Each line below is to be written out once more, precisely as given.

------

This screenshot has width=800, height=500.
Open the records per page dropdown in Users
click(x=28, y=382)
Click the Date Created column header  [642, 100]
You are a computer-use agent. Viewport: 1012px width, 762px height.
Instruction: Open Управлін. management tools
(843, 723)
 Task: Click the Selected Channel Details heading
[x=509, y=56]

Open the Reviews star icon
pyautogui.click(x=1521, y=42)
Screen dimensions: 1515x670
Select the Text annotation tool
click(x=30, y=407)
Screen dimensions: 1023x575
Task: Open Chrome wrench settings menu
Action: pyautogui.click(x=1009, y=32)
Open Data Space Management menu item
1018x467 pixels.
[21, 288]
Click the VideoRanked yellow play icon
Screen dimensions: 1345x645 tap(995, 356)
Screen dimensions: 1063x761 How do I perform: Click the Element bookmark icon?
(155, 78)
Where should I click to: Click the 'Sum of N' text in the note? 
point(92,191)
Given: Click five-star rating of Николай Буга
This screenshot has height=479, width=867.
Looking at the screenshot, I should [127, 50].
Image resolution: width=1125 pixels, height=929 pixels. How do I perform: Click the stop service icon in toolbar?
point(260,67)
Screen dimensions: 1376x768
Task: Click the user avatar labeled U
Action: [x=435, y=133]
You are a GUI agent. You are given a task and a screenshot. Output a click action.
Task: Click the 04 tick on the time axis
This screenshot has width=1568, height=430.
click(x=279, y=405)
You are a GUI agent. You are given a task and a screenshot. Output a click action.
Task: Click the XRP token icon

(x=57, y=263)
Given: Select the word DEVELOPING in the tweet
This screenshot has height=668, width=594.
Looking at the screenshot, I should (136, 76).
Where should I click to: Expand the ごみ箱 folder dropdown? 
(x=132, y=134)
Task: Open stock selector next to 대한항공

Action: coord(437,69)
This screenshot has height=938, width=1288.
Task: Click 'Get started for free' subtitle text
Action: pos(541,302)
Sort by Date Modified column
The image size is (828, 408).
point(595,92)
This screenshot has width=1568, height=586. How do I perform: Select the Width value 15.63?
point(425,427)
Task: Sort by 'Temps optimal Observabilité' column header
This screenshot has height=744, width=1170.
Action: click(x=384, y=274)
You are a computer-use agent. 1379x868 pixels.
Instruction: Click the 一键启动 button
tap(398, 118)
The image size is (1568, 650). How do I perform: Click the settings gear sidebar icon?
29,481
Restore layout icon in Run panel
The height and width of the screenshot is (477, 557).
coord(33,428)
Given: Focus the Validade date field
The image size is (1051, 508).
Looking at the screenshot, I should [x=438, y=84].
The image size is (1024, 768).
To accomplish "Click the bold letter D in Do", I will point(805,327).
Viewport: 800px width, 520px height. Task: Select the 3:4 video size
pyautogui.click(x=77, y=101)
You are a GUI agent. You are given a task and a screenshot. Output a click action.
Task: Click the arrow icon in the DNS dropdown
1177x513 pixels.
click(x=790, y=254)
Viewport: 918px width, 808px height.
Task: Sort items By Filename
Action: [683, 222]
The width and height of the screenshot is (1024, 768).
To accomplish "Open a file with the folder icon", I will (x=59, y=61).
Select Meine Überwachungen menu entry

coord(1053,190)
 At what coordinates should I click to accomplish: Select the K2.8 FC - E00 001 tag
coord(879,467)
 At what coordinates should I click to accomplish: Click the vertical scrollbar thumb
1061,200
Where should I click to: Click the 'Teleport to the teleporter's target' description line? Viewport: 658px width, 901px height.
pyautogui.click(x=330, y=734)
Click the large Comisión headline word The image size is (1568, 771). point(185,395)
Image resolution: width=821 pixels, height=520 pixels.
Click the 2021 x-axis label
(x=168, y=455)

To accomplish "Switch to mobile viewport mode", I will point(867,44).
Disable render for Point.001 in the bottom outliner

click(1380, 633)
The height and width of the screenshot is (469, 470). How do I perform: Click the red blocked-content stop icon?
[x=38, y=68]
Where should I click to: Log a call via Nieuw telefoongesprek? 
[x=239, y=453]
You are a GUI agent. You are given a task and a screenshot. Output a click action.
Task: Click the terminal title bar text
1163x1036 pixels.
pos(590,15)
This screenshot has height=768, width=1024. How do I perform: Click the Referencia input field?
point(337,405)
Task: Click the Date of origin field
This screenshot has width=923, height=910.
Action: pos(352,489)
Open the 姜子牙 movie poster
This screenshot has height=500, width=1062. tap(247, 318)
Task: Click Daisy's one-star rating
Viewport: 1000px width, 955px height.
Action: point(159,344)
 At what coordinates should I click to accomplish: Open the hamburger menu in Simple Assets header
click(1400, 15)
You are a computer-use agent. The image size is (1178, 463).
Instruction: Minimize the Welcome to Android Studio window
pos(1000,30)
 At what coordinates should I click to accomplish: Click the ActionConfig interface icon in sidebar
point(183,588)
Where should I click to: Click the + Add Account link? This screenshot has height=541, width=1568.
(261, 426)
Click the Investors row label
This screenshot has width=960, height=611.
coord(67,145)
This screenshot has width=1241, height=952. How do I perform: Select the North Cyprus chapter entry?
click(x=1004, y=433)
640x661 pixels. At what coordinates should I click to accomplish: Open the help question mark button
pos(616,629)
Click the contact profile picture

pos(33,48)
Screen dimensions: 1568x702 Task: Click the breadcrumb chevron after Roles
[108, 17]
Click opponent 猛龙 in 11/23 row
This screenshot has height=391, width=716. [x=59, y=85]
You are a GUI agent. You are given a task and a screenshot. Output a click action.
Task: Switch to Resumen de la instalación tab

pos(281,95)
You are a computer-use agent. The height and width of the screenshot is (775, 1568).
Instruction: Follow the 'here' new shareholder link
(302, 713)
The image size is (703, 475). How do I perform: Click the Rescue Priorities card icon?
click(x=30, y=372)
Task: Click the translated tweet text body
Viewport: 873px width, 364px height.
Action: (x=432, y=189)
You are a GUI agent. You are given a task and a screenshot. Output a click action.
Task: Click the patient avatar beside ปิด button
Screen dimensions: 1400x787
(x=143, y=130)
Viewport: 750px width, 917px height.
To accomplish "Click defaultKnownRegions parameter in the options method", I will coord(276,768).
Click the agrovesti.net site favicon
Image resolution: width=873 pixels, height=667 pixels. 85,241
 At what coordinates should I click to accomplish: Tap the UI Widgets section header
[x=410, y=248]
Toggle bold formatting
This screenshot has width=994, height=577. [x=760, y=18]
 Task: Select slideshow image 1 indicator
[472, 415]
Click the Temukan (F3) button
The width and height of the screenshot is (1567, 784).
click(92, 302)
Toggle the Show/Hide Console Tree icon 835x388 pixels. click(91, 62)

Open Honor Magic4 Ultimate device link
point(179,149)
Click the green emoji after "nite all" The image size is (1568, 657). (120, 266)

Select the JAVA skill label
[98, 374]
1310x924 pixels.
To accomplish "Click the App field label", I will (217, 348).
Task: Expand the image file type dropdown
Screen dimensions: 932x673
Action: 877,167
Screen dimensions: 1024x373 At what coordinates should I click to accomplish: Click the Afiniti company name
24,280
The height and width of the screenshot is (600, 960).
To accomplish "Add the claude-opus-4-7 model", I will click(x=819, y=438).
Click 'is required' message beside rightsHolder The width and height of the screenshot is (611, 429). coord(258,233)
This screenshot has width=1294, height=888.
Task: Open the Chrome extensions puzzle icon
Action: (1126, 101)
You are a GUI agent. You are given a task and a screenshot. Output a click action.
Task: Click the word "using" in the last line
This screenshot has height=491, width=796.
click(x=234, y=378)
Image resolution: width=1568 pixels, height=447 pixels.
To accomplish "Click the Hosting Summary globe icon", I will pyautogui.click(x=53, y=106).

------

Your solution:
This screenshot has width=800, height=500.
Open the records per page dropdown in Users
click(x=28, y=382)
Click the Date Created column header  [642, 100]
You are a computer-use agent. Viewport: 1012px width, 762px height.
Instruction: Open Управлін. management tools
(843, 723)
 Task: Click the Selected Channel Details heading
[x=509, y=56]

Open the Reviews star icon
pyautogui.click(x=1521, y=42)
Screen dimensions: 1515x670
Select the Text annotation tool
click(x=30, y=407)
Screen dimensions: 1023x575
Task: Open Chrome wrench settings menu
Action: pyautogui.click(x=1009, y=32)
Open Data Space Management menu item
1018x467 pixels.
[21, 288]
Click the VideoRanked yellow play icon
Screen dimensions: 1345x645 tap(995, 356)
Screen dimensions: 1063x761 How do I perform: Click the Element bookmark icon?
(155, 78)
Where should I click to: Click the 'Sum of N' text in the note? 
point(92,191)
Given: Click five-star rating of Николай Буга
This screenshot has height=479, width=867.
Looking at the screenshot, I should [127, 50].
Image resolution: width=1125 pixels, height=929 pixels. How do I perform: Click the stop service icon in toolbar?
point(260,67)
Screen dimensions: 1376x768
Task: Click the user avatar labeled U
Action: [x=435, y=133]
You are a GUI agent. You are given a task and a screenshot. Output a click action.
Task: Click the 04 tick on the time axis
This screenshot has width=1568, height=430.
click(x=279, y=405)
You are a GUI agent. You are given a task and a screenshot. Output a click action.
Task: Click the XRP token icon

(x=57, y=263)
Given: Select the word DEVELOPING in the tweet
This screenshot has height=668, width=594.
Looking at the screenshot, I should (136, 76).
Where should I click to: Expand the ごみ箱 folder dropdown? 
(x=132, y=134)
Task: Open stock selector next to 대한항공

Action: coord(437,69)
This screenshot has height=938, width=1288.
Task: Click 'Get started for free' subtitle text
Action: pos(541,302)
Sort by Date Modified column
The image size is (828, 408).
point(595,92)
This screenshot has width=1568, height=586. How do I perform: Select the Width value 15.63?
point(425,427)
Task: Sort by 'Temps optimal Observabilité' column header
This screenshot has height=744, width=1170.
Action: click(x=384, y=274)
You are a computer-use agent. 1379x868 pixels.
Instruction: Click the 一键启动 button
tap(398, 118)
The image size is (1568, 650). How do I perform: Click the settings gear sidebar icon?
29,481
Restore layout icon in Run panel
The height and width of the screenshot is (477, 557).
coord(33,428)
Given: Focus the Validade date field
The image size is (1051, 508).
Looking at the screenshot, I should [x=438, y=84].
The image size is (1024, 768).
To accomplish "Click the bold letter D in Do", I will point(805,327).
Viewport: 800px width, 520px height. Task: Select the 3:4 video size
pyautogui.click(x=77, y=101)
You are a GUI agent. You are given a task and a screenshot. Output a click action.
Task: Click the arrow icon in the DNS dropdown
1177x513 pixels.
click(x=790, y=254)
Viewport: 918px width, 808px height.
Task: Sort items By Filename
Action: [683, 222]
The width and height of the screenshot is (1024, 768).
To accomplish "Open a file with the folder icon", I will (x=59, y=61).
Select Meine Überwachungen menu entry

coord(1053,190)
 At what coordinates should I click to accomplish: Select the K2.8 FC - E00 001 tag
coord(879,467)
 At what coordinates should I click to accomplish: Click the vertical scrollbar thumb
1061,200
Where should I click to: Click the 'Teleport to the teleporter's target' description line? Viewport: 658px width, 901px height.
pyautogui.click(x=330, y=734)
Click the large Comisión headline word The image size is (1568, 771). point(185,395)
Image resolution: width=821 pixels, height=520 pixels.
Click the 2021 x-axis label
(x=168, y=455)

To accomplish "Switch to mobile viewport mode", I will point(867,44).
Disable render for Point.001 in the bottom outliner

click(1380, 633)
The height and width of the screenshot is (469, 470). How do I perform: Click the red blocked-content stop icon?
[x=38, y=68]
Where should I click to: Log a call via Nieuw telefoongesprek? 
[x=239, y=453]
You are a GUI agent. You are given a task and a screenshot. Output a click action.
Task: Click the terminal title bar text
1163x1036 pixels.
pos(590,15)
This screenshot has height=768, width=1024. How do I perform: Click the Referencia input field?
point(337,405)
Task: Click the Date of origin field
This screenshot has width=923, height=910.
Action: pos(352,489)
Open the 姜子牙 movie poster
This screenshot has height=500, width=1062. tap(247, 318)
Task: Click Daisy's one-star rating
Viewport: 1000px width, 955px height.
Action: point(159,344)
 At what coordinates should I click to accomplish: Open the hamburger menu in Simple Assets header
click(1400, 15)
You are a computer-use agent. The image size is (1178, 463).
Instruction: Minimize the Welcome to Android Studio window
pos(1000,30)
 At what coordinates should I click to accomplish: Click the ActionConfig interface icon in sidebar
point(183,588)
Where should I click to: Click the + Add Account link? This screenshot has height=541, width=1568.
(261, 426)
Click the Investors row label
This screenshot has width=960, height=611.
coord(67,145)
This screenshot has width=1241, height=952. How do I perform: Select the North Cyprus chapter entry?
click(x=1004, y=433)
640x661 pixels. At what coordinates should I click to accomplish: Open the help question mark button
pos(616,629)
Click the contact profile picture

pos(33,48)
Screen dimensions: 1568x702 Task: Click the breadcrumb chevron after Roles
[108, 17]
Click opponent 猛龙 in 11/23 row
This screenshot has height=391, width=716. [x=59, y=85]
You are a GUI agent. You are given a task and a screenshot. Output a click action.
Task: Switch to Resumen de la instalación tab

pos(281,95)
You are a computer-use agent. The height and width of the screenshot is (775, 1568).
Instruction: Follow the 'here' new shareholder link
(302, 713)
The image size is (703, 475). How do I perform: Click the Rescue Priorities card icon?
click(x=30, y=372)
Task: Click the translated tweet text body
Viewport: 873px width, 364px height.
Action: (x=432, y=189)
You are a GUI agent. You are given a task and a screenshot. Output a click action.
Task: Click the patient avatar beside ปิด button
Screen dimensions: 1400x787
(x=143, y=130)
Viewport: 750px width, 917px height.
To accomplish "Click defaultKnownRegions parameter in the options method", I will coord(276,768).
Click the agrovesti.net site favicon
Image resolution: width=873 pixels, height=667 pixels. 85,241
 At what coordinates should I click to accomplish: Tap the UI Widgets section header
[x=410, y=248]
Toggle bold formatting
This screenshot has width=994, height=577. [x=760, y=18]
 Task: Select slideshow image 1 indicator
[472, 415]
Click the Temukan (F3) button
The width and height of the screenshot is (1567, 784).
click(92, 302)
Toggle the Show/Hide Console Tree icon 835x388 pixels. click(91, 62)

Open Honor Magic4 Ultimate device link
point(179,149)
Click the green emoji after "nite all" The image size is (1568, 657). (120, 266)

Select the JAVA skill label
[98, 374]
1310x924 pixels.
To accomplish "Click the App field label", I will (217, 348).
Task: Expand the image file type dropdown
Screen dimensions: 932x673
Action: 877,167
Screen dimensions: 1024x373 At what coordinates should I click to accomplish: Click the Afiniti company name
24,280
The height and width of the screenshot is (600, 960).
To accomplish "Add the claude-opus-4-7 model", I will click(x=819, y=438).
Click 'is required' message beside rightsHolder The width and height of the screenshot is (611, 429). coord(258,233)
This screenshot has width=1294, height=888.
Task: Open the Chrome extensions puzzle icon
Action: (1126, 101)
You are a GUI agent. You are given a task and a screenshot. Output a click action.
Task: Click the word "using" in the last line
This screenshot has height=491, width=796.
click(x=234, y=378)
Image resolution: width=1568 pixels, height=447 pixels.
To accomplish "Click the Hosting Summary globe icon", I will pyautogui.click(x=53, y=106).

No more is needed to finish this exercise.